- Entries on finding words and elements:
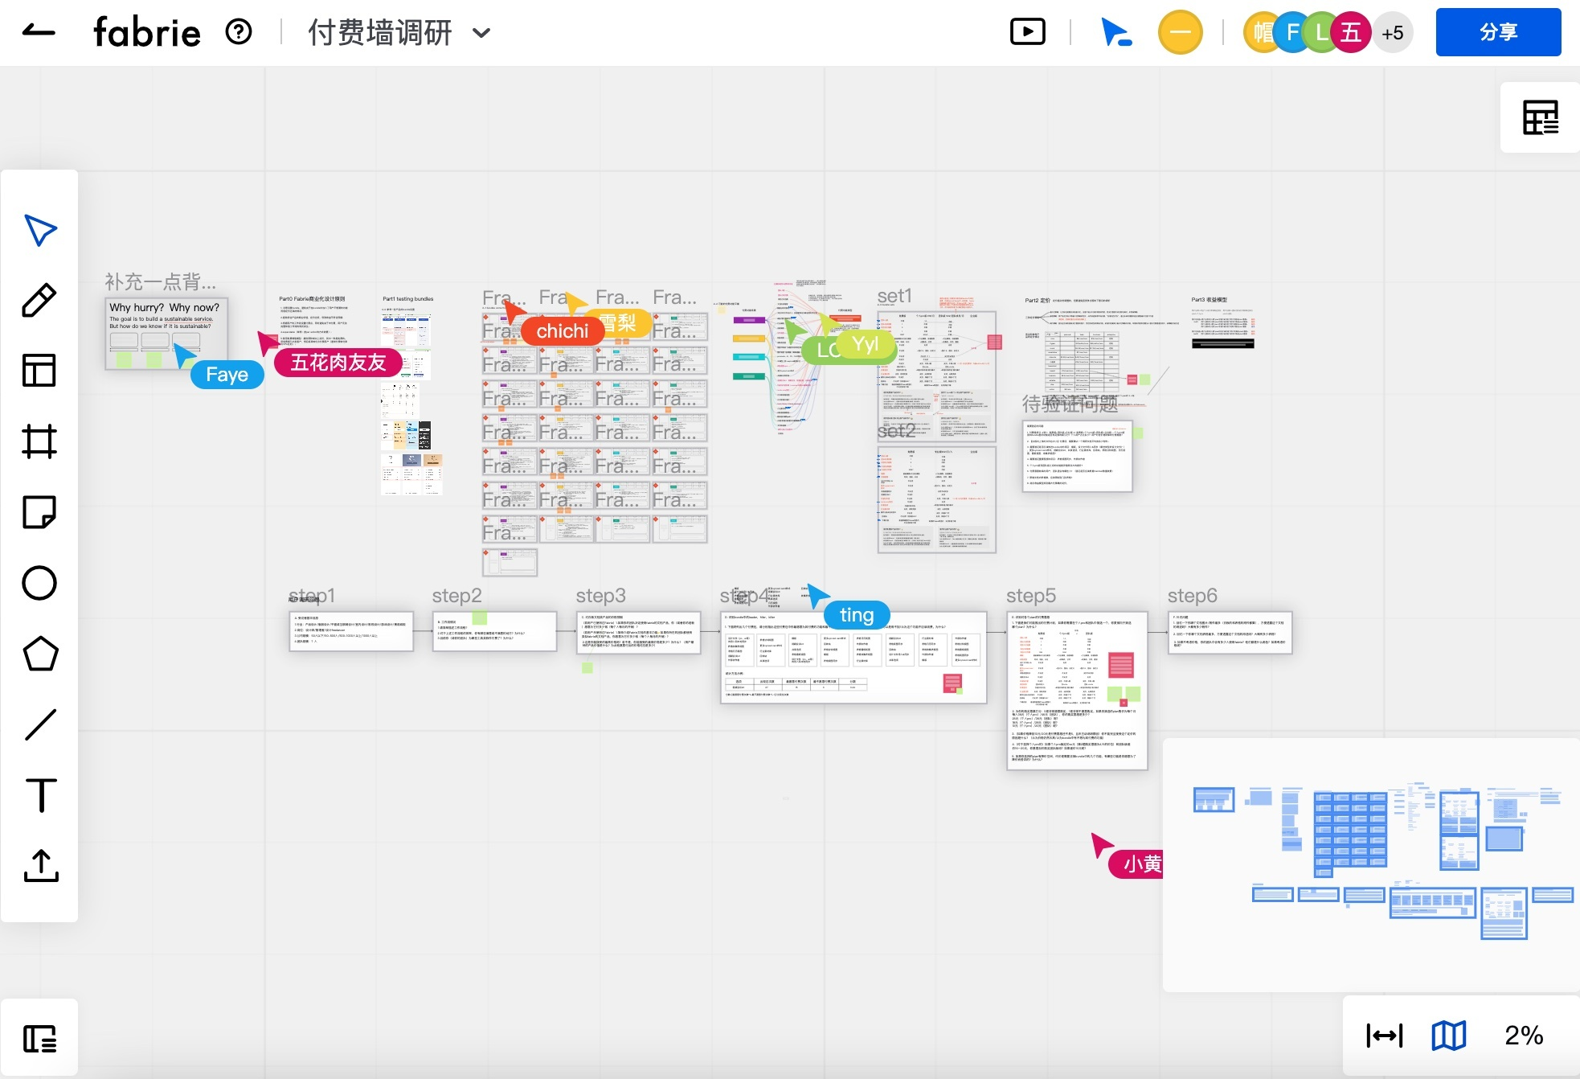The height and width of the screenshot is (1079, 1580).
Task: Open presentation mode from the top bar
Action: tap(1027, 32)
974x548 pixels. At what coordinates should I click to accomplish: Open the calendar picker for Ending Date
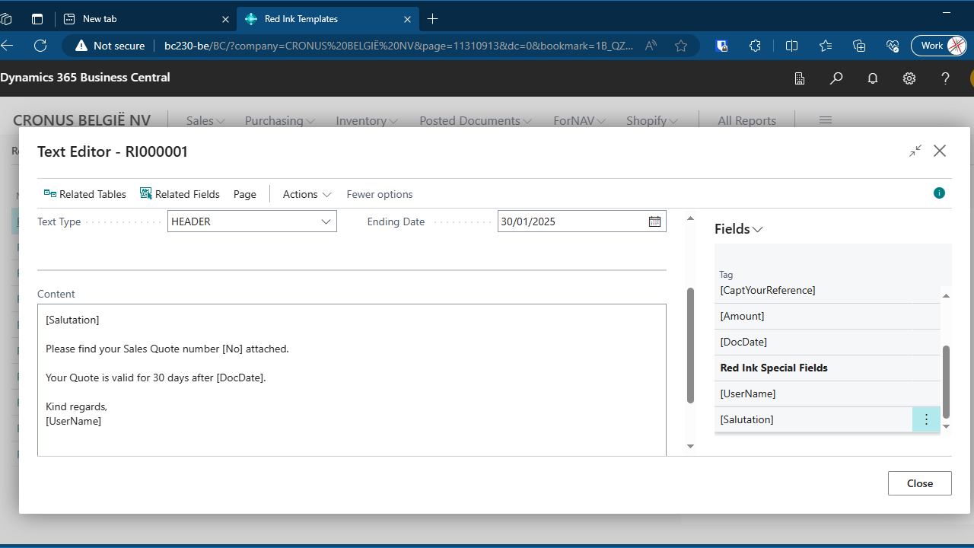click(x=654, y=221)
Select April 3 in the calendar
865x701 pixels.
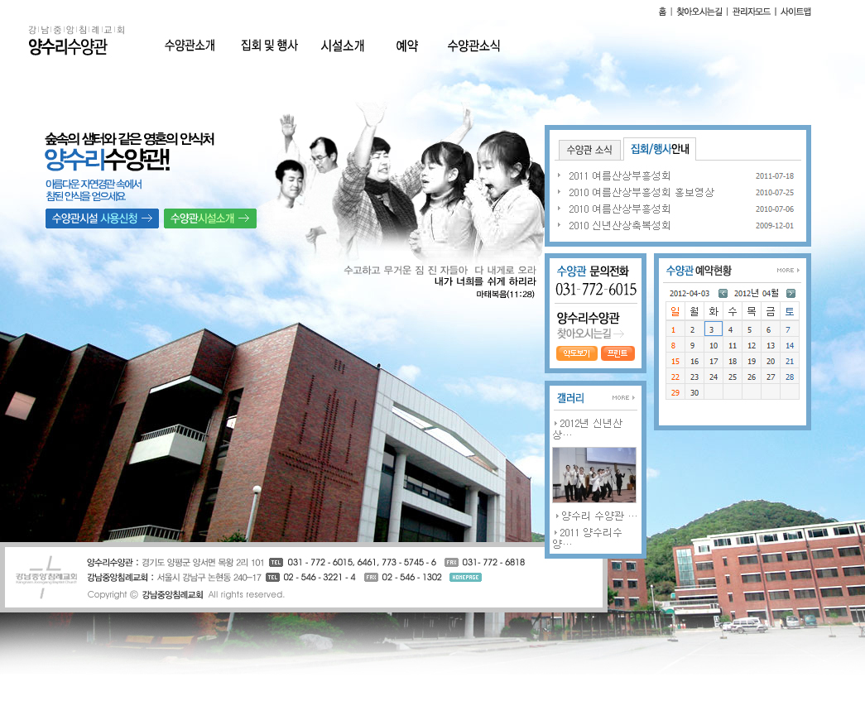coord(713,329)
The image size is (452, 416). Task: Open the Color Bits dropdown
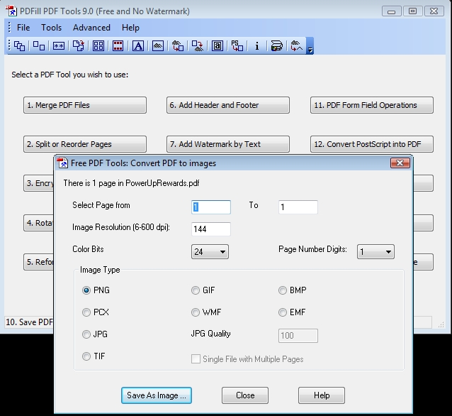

- What is required:
Please write out all of the lines above again, switching "Ending Date" to "Closing Date" and keeping everything else the same. Leave the pictures out of your answer.

- Task response:
The height and width of the screenshot is (1079, 1580).
Task: Open presentation mode from the top bar
Action: tap(1027, 32)
974x548 pixels. At what coordinates should I click to accomplish: Open the calendar picker for Closing Date
click(x=654, y=221)
Select April 3 in the calendar
865x701 pixels.
coord(713,329)
The image size is (452, 416). Task: Open the Color Bits dropdown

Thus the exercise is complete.